O Ibovespa avança aos 189 mil pontos, o dólar cede a R$ 5,08 e as taxas do Tesouro Direto operam em queda. O movimento ocorre mesmo com o exterior adverso: rendimentos do Tesouro americano em alta e petróleo Brent subindo rumo a US$ 100. Para a Quantitas Asset Management, o imbróglio no STF envolvendo o ministro Alexandre de Moraes e Daniel Vorcaro, além do caso Lulinha, beneficiam a candidatura de Flávio. A gestora avalia que é razoável atribuir a ele pelo menos 50% de chance de vitória, com viés de alta.

A Legacy Capital afirma que fatores domésticos justificam alguma exposição ao país no portfólio. Gestoras como Ibiuna e Verde preferem opções de EWZ, mais baratas de operar do que compra direta de ações. Se a aposta em um governo de direita se confirmar, o ganho seria alto; em caso de reeleição de Lula, a perda seria limitada.

A RPS Capital entrou em setembro aumentando exposição a ativos locais via opções, ações defensivas e setores cíclicos, como incorporadoras de baixa renda. A casa avalia que pequenas mudanças na percepção sobre crescimento, juros e política podem gerar fluxos significativos. Na semana passada, o fluxo estrangeiro para a Bolsa voltou a ser positivo, com R$ 2,8 bilhões em compras líquidas, e o total do ano superou R$ 20 bilhões. Fundos de ações tiveram resgates de R$ 100 milhões, enquanto multimercados receberam R$ 300 milhões.
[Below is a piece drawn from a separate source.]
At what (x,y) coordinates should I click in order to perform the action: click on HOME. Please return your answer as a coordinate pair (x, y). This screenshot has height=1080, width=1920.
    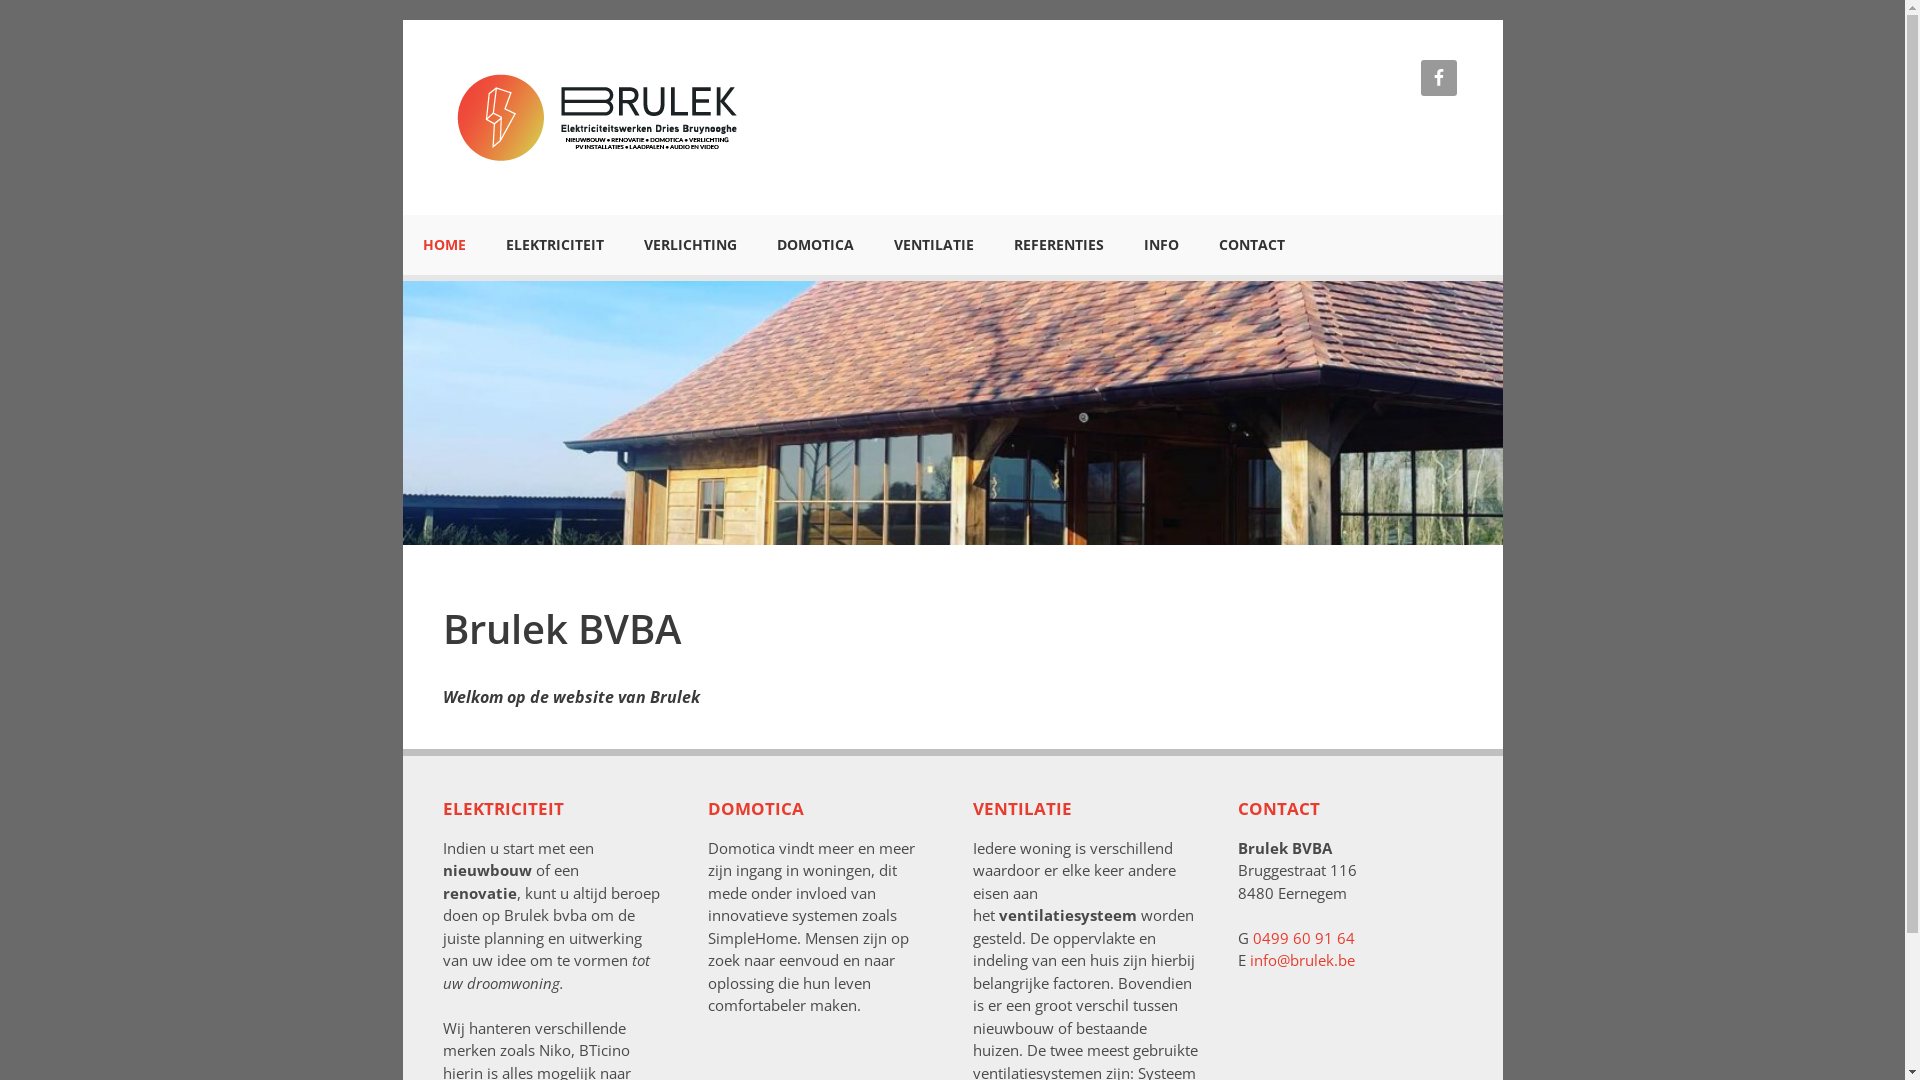
    Looking at the image, I should click on (444, 245).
A expectativa de inflação mais baixa, com deflação na prévia de agosto, reforça a aposta em queda da Selic. O Bank of America elevou a recomendação para ações brasileiras de neutro para overweight, citando possível recuo da taxa para até 11,25% em 2027. O estrategista David Beker lembra que o Ibovespa, excluindo commodities, negocia com desconto de 10% sobre a média histórica.

No câmbio, o JPMorgan aponta a dinâmica fiscal como principal preocupação. O banco considera estruturas alavancadas em opções mais atrativas e adiciona uma ratio put spread 1x2 em dólar/real, com strikes em R$ 5 e R$ 4,80. A operação compra uma opção de venda de R$ 5 e vende duas de R$ 4,80, apostando em valorização moderada do real. No mercado de juros, o banco vê preços precisos, sem distorções a explorar.

O trade eleitoral está claro. O ciclo sempre vira, e quem se posiciona agora pode colher frutos, mas é preciso atenção aos riscos fiscais e externos.